Pierre-Paul v. Barr

Decision Date18 July 2019
Docket NumberNo. 18-60275,18-60275
Citation930 F.3d 684
Parties Jordany PIERRE-PAUL, also known as Yves Pierre, also known as Yves Paul, Petitioner, v. William P. BARR, U.S. Attorney General, Respondent.
CourtU.S. Court of Appeals — Fifth Circuit

Nischay Kishan Bhan, Esq., Alexander Ross Hernandez, Baker Botts, L.L.P., Houston, TX, for Petitioner.

Christopher Bates, James Adelbert Hurley, Scott Stewart, U.S. Department of Justice, Office of Immigration Litigation, Washington, DC, for Respondents.

Before SMITH, WIENER, and ELROD, Circuit Judges.

JENNIFER WALKER ELROD, Circuit Judge:

Jordany Pierre-Paul petitions for review of the order of the Board of Immigration Appeals (BIA), arguing that the immigration court lacked jurisdiction, that the BIA erred in denying his application for asylum, withholding of removal, and cancellation of removal, and that the immigration judge violated his due process rights. Because we reject Pierre-Paul’s jurisdictional and due process arguments, we deny his petition in part. Because we lack jurisdiction to review the denial of asylum, withholding of removal, and cancellation of removal, we dismiss his petition in part.

I.

Pierre-Paul is a citizen of Haiti who was admitted to the United States on May 14, 2001, based on his mother’s asylum. Since his arrival to the United States, Pierre-Paul acquired a lengthy criminal record with nine convictions. Before the initiation of his removal proceedings, Pierre-Paul had four criminal convictions: a 2005 conviction for criminal trespass, a 2007 conviction for evidence tampering, a 2007 conviction for making a terroristic threat, and a 2009 conviction for assault causing bodily injury.

On May 11, 2010, the government initiated removal proceedings against Pierre-Paul by filing a notice to appear with the immigration court. In the initial notice to appear, the government included a charge for being an alien convicted of a crime involving moral turpitude within five years of admission to the United States, under 8 U.S.C. § 1227(a)(2)(A)(i). The initial notice to appear was personally served on Pierre-Paul, but it did not specify the time and date of the initial hearing. The immigration court subsequently sent a notice of hearing on May 11, 2010 that specified that Pierre-Paul’s initial proceeding was scheduled for 8:30 AM on May 21, 2010. The notice of the initial hearing was served both in person and by mail. Pierre-Paul, who was detained in ICE custody, attended his initial hearing on May 21, 2010 "via televideo."

While his removal proceedings were pending between October 2011 and December 2015, Pierre-Paul acquired four more criminal convictions: a 2011 conviction for driving without a license, a 2012 conviction for cocaine possession, a 2012 conviction for making a terroristic threat, and a 2015 conviction for cocaine possession.

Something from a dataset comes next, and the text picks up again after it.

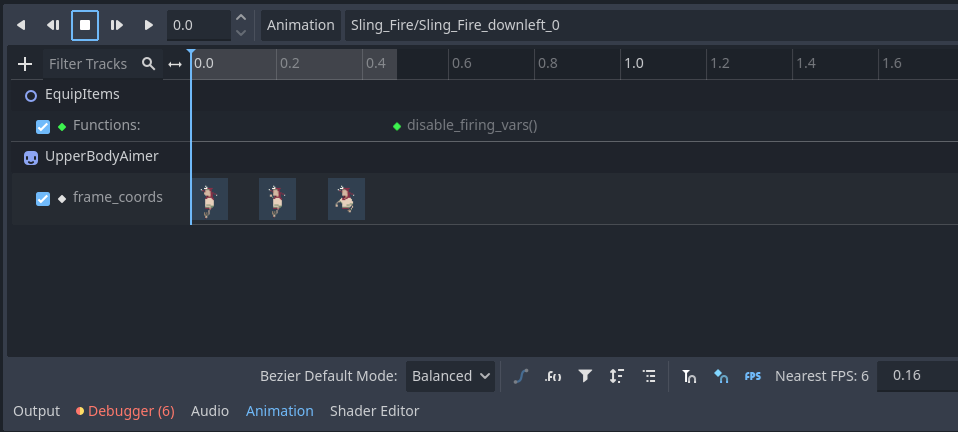
Task: Open Bezier Default Mode Balanced dropdown
Action: (x=450, y=376)
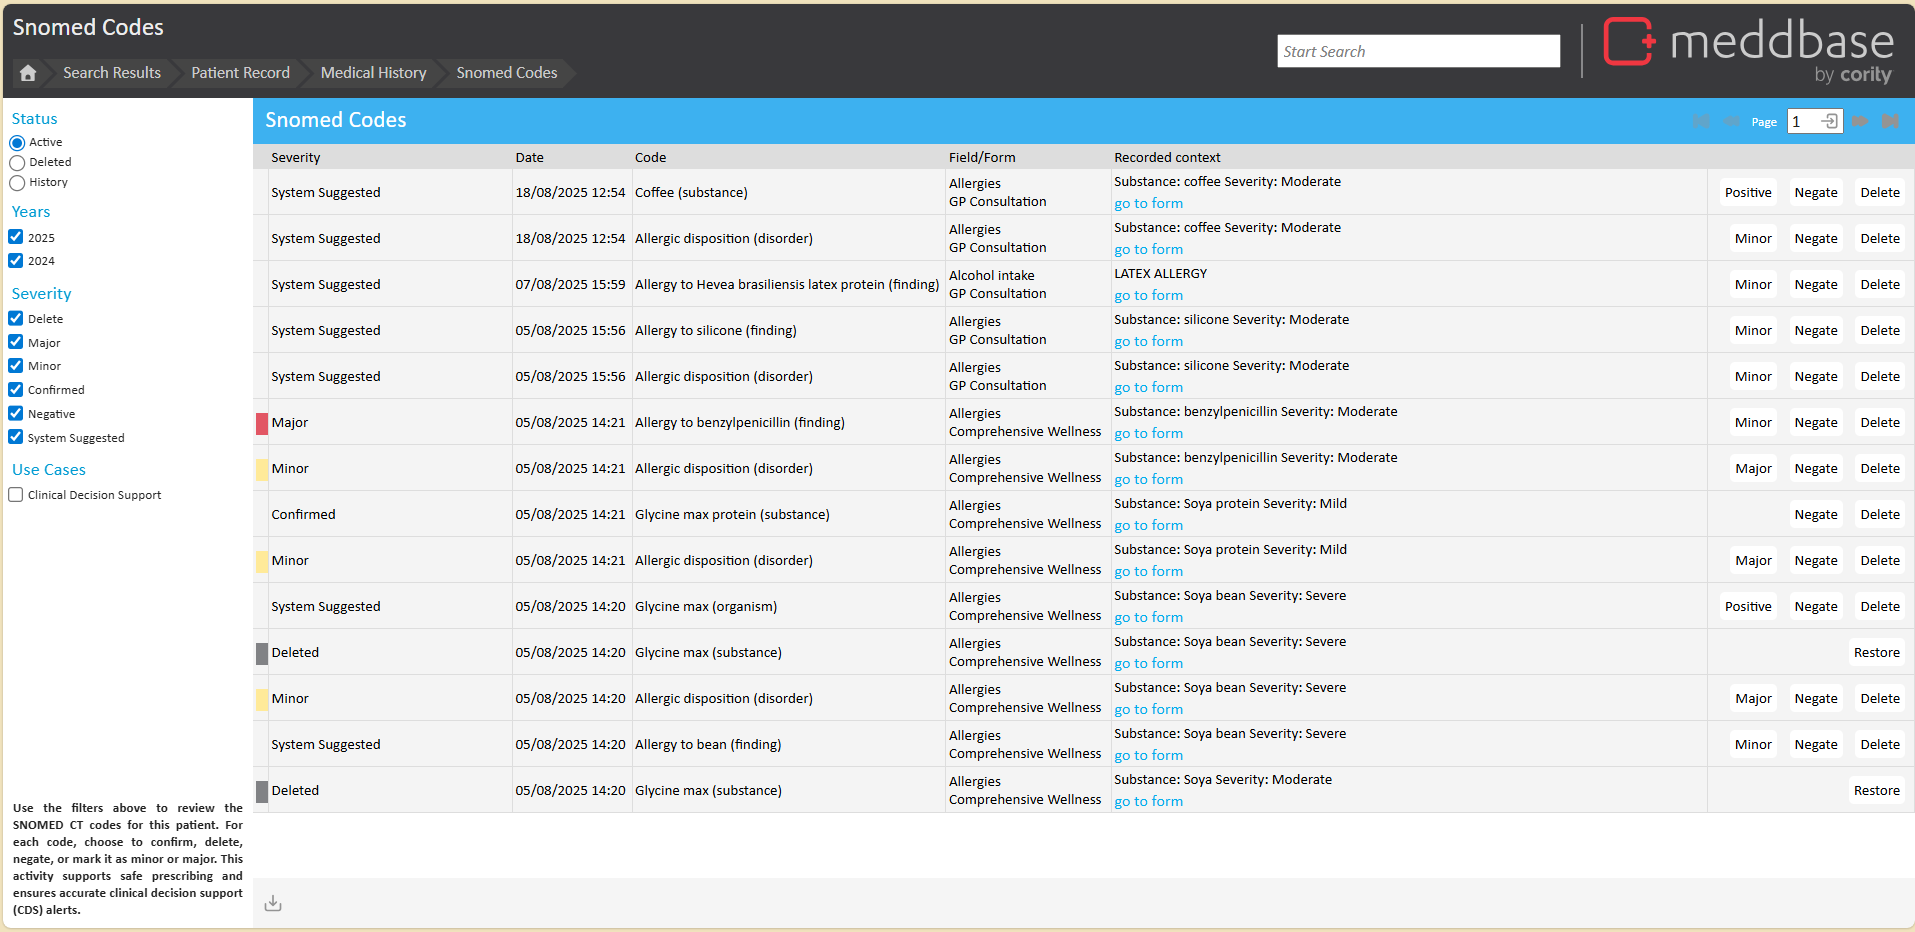The width and height of the screenshot is (1915, 932).
Task: Click the Home icon in breadcrumb
Action: point(28,73)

For this reason, Pierre-Paul was in and out of jail and prison, and his removal proceedings were not re-calendared until August 2016. In June 2010, the government added a charge for being an alien convicted of multiple crimes involving moral turpitude, under 8 U.S.C. § 1227(a)(2)(A)(ii), based on Pierre-Paul’s 2007 convictions for evidence tampering and making a terroristic threat. In December 2016, the government also added charges, under 8 U.S.C. § 1227(a)(2)(B)(i), for being an alien convicted of a crime related to a controlled substance based on his convictions for cocaine possession.

After a competency hearing held on October 6, 2016, an immigration judge found Pierre-Paul mentally incompetent. At the hearing, the immigration judge ordered that an attorney be appointed to represent Pierre-Paul to protect his rights and facilitate his participation in subsequent hearings. In March 2017, Pierre-Paul’s case was transferred to a different immigration judge who ultimately ordered Pierre-Paul removed and denied his application for asylum, withholding of removal, relief under the Convention Against Torture (CAT), and cancellation of removal.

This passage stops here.